*Written task:* Could you copy every one of the lines below word for word, leaving nothing out and changing nothing?

*Given records:*
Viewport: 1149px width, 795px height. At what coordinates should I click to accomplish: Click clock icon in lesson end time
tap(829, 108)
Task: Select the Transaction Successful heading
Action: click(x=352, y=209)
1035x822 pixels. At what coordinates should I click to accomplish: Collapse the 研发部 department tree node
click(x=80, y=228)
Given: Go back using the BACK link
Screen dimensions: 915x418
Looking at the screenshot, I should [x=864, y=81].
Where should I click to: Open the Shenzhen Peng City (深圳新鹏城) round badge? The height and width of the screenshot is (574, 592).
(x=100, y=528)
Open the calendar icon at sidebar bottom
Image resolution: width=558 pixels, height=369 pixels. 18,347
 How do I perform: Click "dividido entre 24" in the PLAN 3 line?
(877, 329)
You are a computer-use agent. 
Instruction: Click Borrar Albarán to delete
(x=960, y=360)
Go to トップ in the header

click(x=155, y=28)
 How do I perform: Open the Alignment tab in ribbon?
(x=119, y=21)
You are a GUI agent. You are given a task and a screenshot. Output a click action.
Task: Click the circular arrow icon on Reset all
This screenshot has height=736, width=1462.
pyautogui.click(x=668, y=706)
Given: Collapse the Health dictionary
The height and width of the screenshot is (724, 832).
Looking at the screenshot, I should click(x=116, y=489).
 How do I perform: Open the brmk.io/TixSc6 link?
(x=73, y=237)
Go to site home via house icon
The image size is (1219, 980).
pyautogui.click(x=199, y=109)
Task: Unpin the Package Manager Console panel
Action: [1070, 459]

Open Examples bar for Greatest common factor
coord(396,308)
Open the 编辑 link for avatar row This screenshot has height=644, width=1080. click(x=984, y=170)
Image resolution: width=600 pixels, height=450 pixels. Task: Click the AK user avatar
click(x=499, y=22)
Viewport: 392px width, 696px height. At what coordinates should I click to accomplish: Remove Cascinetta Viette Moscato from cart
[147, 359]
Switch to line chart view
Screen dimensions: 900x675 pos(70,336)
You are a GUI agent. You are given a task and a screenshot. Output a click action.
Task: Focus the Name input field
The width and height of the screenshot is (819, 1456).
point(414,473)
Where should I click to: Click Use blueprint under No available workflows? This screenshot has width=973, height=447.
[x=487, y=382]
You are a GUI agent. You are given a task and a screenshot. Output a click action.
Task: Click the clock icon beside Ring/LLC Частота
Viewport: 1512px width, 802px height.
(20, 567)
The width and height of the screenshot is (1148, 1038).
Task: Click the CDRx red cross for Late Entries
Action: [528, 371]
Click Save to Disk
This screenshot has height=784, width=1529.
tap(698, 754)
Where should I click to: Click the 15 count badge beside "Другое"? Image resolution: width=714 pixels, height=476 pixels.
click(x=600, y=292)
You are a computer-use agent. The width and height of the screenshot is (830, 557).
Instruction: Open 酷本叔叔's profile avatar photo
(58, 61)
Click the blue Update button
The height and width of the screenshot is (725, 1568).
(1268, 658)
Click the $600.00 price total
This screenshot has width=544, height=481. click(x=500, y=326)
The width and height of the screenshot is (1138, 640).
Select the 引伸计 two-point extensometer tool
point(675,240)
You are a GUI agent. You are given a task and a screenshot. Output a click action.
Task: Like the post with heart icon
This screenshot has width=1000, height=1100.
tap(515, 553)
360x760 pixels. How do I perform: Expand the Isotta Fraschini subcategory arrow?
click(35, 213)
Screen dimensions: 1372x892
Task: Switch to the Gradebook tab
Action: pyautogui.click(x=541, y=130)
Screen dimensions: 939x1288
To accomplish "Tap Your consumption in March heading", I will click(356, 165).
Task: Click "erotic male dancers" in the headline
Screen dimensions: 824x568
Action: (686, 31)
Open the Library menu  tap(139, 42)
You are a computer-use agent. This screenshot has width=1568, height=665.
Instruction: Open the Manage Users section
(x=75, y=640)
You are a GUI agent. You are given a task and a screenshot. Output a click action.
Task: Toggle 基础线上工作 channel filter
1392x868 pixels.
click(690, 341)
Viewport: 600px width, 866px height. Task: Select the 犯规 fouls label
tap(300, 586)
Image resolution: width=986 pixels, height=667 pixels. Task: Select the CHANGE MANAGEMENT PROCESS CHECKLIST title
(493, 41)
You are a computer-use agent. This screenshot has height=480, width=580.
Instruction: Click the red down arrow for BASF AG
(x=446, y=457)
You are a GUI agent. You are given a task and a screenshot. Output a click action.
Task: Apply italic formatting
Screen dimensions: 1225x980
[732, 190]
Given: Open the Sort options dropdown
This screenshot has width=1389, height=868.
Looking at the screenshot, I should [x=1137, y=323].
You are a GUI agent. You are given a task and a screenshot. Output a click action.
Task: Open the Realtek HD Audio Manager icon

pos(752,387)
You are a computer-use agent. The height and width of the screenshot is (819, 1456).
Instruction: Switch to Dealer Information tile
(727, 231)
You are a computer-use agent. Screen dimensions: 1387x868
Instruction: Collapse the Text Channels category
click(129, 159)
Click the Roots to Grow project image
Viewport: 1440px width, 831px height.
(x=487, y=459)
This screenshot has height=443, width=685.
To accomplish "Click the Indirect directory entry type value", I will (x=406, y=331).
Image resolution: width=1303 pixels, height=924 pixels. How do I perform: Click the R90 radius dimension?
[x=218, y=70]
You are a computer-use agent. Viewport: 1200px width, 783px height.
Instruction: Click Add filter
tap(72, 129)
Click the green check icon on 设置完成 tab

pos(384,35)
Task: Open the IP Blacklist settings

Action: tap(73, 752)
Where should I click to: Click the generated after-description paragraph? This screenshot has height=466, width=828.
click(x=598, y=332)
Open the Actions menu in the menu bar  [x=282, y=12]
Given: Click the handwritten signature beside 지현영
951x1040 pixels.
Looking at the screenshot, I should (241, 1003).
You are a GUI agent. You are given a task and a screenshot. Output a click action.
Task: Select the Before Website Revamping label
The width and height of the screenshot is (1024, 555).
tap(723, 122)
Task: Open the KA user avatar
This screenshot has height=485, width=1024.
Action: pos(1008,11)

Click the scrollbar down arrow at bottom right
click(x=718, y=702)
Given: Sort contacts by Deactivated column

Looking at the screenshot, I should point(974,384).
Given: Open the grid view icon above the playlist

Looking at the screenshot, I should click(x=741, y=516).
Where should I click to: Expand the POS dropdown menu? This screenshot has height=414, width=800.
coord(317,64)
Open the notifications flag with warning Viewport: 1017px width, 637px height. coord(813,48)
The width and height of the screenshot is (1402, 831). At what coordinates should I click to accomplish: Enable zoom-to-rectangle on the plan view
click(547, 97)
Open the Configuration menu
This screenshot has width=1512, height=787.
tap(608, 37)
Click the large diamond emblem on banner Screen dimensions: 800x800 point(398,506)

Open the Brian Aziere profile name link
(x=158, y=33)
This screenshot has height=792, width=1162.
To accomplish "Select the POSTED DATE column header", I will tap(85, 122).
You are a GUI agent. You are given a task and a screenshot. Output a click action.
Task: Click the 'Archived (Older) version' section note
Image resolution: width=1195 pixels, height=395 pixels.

*Finished exercise:*
Viewport: 1149px width, 795px height. At what coordinates should I click to accomplish: Click clock icon in lesson end time
tap(829, 108)
Task: Select the Transaction Successful heading
Action: click(x=352, y=209)
1035x822 pixels. At what coordinates should I click to accomplish: Collapse the 研发部 department tree node
click(x=80, y=228)
Given: Go back using the BACK link
Screen dimensions: 915x418
Looking at the screenshot, I should [x=864, y=81].
Where should I click to: Open the Shenzhen Peng City (深圳新鹏城) round badge? The height and width of the screenshot is (574, 592).
(x=100, y=528)
Open the calendar icon at sidebar bottom
Image resolution: width=558 pixels, height=369 pixels. 18,347
 How do I perform: Click "dividido entre 24" in the PLAN 3 line?
(877, 329)
You are a computer-use agent. 
Instruction: Click Borrar Albarán to delete
(x=960, y=360)
Go to トップ in the header

click(x=155, y=28)
 How do I perform: Open the Alignment tab in ribbon?
(x=119, y=21)
You are a GUI agent. You are given a task and a screenshot. Output a click action.
Task: Click the circular arrow icon on Reset all
This screenshot has height=736, width=1462.
pyautogui.click(x=668, y=706)
Given: Collapse the Health dictionary
The height and width of the screenshot is (724, 832).
Looking at the screenshot, I should click(x=116, y=489).
 How do I perform: Open the brmk.io/TixSc6 link?
(x=73, y=237)
Go to site home via house icon
The image size is (1219, 980).
pyautogui.click(x=199, y=109)
Task: Unpin the Package Manager Console panel
Action: [1070, 459]

Open Examples bar for Greatest common factor
coord(396,308)
Open the 编辑 link for avatar row This screenshot has height=644, width=1080. click(x=984, y=170)
Image resolution: width=600 pixels, height=450 pixels. Task: Click the AK user avatar
click(x=499, y=22)
Viewport: 392px width, 696px height. At what coordinates should I click to accomplish: Remove Cascinetta Viette Moscato from cart
[147, 359]
Switch to line chart view
Screen dimensions: 900x675 pos(70,336)
You are a GUI agent. You are given a task and a screenshot. Output a click action.
Task: Focus the Name input field
The width and height of the screenshot is (819, 1456).
point(414,473)
Where should I click to: Click Use blueprint under No available workflows? This screenshot has width=973, height=447.
[x=487, y=382]
You are a GUI agent. You are given a task and a screenshot. Output a click action.
Task: Click the clock icon beside Ring/LLC Частота
Viewport: 1512px width, 802px height.
(20, 567)
The width and height of the screenshot is (1148, 1038).
Task: Click the CDRx red cross for Late Entries
Action: [528, 371]
Click Save to Disk
This screenshot has height=784, width=1529.
tap(698, 754)
Where should I click to: Click the 15 count badge beside "Другое"? Image resolution: width=714 pixels, height=476 pixels.
click(x=600, y=292)
You are a computer-use agent. The width and height of the screenshot is (830, 557).
Instruction: Open 酷本叔叔's profile avatar photo
(58, 61)
Click the blue Update button
The height and width of the screenshot is (725, 1568).
(1268, 658)
Click the $600.00 price total
This screenshot has width=544, height=481. click(x=500, y=326)
The width and height of the screenshot is (1138, 640).
Select the 引伸计 two-point extensometer tool
point(675,240)
You are a GUI agent. You are given a task and a screenshot. Output a click action.
Task: Like the post with heart icon
This screenshot has width=1000, height=1100.
tap(515, 553)
360x760 pixels. How do I perform: Expand the Isotta Fraschini subcategory arrow?
click(35, 213)
Screen dimensions: 1372x892
Task: Switch to the Gradebook tab
Action: pyautogui.click(x=541, y=130)
Screen dimensions: 939x1288
To accomplish "Tap Your consumption in March heading", I will click(356, 165).
Task: Click "erotic male dancers" in the headline
Screen dimensions: 824x568
Action: (686, 31)
Open the Library menu  tap(139, 42)
You are a computer-use agent. This screenshot has width=1568, height=665.
Instruction: Open the Manage Users section
(x=75, y=640)
You are a GUI agent. You are given a task and a screenshot. Output a click action.
Task: Toggle 基础线上工作 channel filter
1392x868 pixels.
click(690, 341)
Viewport: 600px width, 866px height. Task: Select the 犯规 fouls label
tap(300, 586)
Image resolution: width=986 pixels, height=667 pixels. Task: Select the CHANGE MANAGEMENT PROCESS CHECKLIST title
(493, 41)
You are a computer-use agent. This screenshot has height=480, width=580.
Instruction: Click the red down arrow for BASF AG
(x=446, y=457)
You are a GUI agent. You are given a task and a screenshot. Output a click action.
Task: Apply italic formatting
Screen dimensions: 1225x980
[732, 190]
Given: Open the Sort options dropdown
This screenshot has width=1389, height=868.
Looking at the screenshot, I should [x=1137, y=323].
You are a GUI agent. You are given a task and a screenshot. Output a click action.
Task: Open the Realtek HD Audio Manager icon

pos(752,387)
You are a computer-use agent. The height and width of the screenshot is (819, 1456).
Instruction: Switch to Dealer Information tile
(727, 231)
You are a computer-use agent. Screen dimensions: 1387x868
Instruction: Collapse the Text Channels category
click(129, 159)
Click the Roots to Grow project image
Viewport: 1440px width, 831px height.
(x=487, y=459)
This screenshot has height=443, width=685.
To accomplish "Click the Indirect directory entry type value", I will (x=406, y=331).
Image resolution: width=1303 pixels, height=924 pixels. How do I perform: Click the R90 radius dimension?
[x=218, y=70]
You are a computer-use agent. Viewport: 1200px width, 783px height.
Instruction: Click Add filter
tap(72, 129)
Click the green check icon on 设置完成 tab

pos(384,35)
Task: Open the IP Blacklist settings

Action: tap(73, 752)
Where should I click to: Click the generated after-description paragraph? This screenshot has height=466, width=828.
click(x=598, y=332)
Open the Actions menu in the menu bar  [x=282, y=12]
Given: Click the handwritten signature beside 지현영
951x1040 pixels.
Looking at the screenshot, I should (241, 1003).
You are a GUI agent. You are given a task and a screenshot. Output a click action.
Task: Select the Before Website Revamping label
The width and height of the screenshot is (1024, 555).
tap(723, 122)
Task: Open the KA user avatar
This screenshot has height=485, width=1024.
Action: pos(1008,11)

Click the scrollbar down arrow at bottom right
click(x=718, y=702)
Given: Sort contacts by Deactivated column

Looking at the screenshot, I should point(974,384).
Given: Open the grid view icon above the playlist

Looking at the screenshot, I should click(x=741, y=516).
Where should I click to: Expand the POS dropdown menu? This screenshot has height=414, width=800.
coord(317,64)
Open the notifications flag with warning Viewport: 1017px width, 637px height. coord(813,48)
The width and height of the screenshot is (1402, 831). At what coordinates should I click to accomplish: Enable zoom-to-rectangle on the plan view
click(547, 97)
Open the Configuration menu
This screenshot has width=1512, height=787.
tap(608, 37)
Click the large diamond emblem on banner Screen dimensions: 800x800 point(398,506)

Open the Brian Aziere profile name link
(x=158, y=33)
This screenshot has height=792, width=1162.
To accomplish "Select the POSTED DATE column header", I will tap(85, 122).
You are a GUI agent. You are given a task and a screenshot. Output a click action.
Task: Click the 'Archived (Older) version' section note
Image resolution: width=1195 pixels, height=395 pixels.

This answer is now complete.